EXERCISE GOAL: Copy the listing below word for word, beginning at the line that contains "coordinates (245, 104)." and ending with the last line of the listing.

MATERIAL FOR THE TASK:
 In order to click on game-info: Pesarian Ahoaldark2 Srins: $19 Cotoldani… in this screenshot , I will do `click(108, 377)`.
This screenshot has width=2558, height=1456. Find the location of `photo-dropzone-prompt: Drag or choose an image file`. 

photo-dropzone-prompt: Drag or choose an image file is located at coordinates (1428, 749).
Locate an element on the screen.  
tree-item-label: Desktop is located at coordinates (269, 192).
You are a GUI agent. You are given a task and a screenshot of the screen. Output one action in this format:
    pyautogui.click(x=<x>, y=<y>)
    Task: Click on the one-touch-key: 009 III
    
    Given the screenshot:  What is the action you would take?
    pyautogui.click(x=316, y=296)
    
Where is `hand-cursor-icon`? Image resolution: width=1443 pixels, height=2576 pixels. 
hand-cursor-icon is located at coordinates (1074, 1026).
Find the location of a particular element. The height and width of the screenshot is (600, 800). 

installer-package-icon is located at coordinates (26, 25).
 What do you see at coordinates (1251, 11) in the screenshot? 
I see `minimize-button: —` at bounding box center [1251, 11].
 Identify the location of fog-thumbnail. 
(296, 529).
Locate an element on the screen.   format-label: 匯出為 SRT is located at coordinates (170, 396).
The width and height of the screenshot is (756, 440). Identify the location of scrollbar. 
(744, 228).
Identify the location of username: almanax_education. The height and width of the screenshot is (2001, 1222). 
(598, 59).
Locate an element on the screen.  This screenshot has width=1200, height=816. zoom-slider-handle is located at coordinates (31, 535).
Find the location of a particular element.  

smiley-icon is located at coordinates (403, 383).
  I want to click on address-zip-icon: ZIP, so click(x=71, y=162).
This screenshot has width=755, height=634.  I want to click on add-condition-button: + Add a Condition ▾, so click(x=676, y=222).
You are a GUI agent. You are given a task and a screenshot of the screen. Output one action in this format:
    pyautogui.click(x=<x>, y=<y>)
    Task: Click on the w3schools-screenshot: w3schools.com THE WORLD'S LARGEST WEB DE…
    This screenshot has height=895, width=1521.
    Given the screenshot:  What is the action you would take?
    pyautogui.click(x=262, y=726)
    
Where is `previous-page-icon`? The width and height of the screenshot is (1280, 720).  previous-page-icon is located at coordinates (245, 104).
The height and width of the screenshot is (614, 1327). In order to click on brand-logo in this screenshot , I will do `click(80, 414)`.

WORKED SOLUTION:
Where is `previous-page-icon`? The width and height of the screenshot is (1280, 720).  previous-page-icon is located at coordinates (245, 104).
The height and width of the screenshot is (614, 1327). In order to click on brand-logo in this screenshot , I will do `click(80, 414)`.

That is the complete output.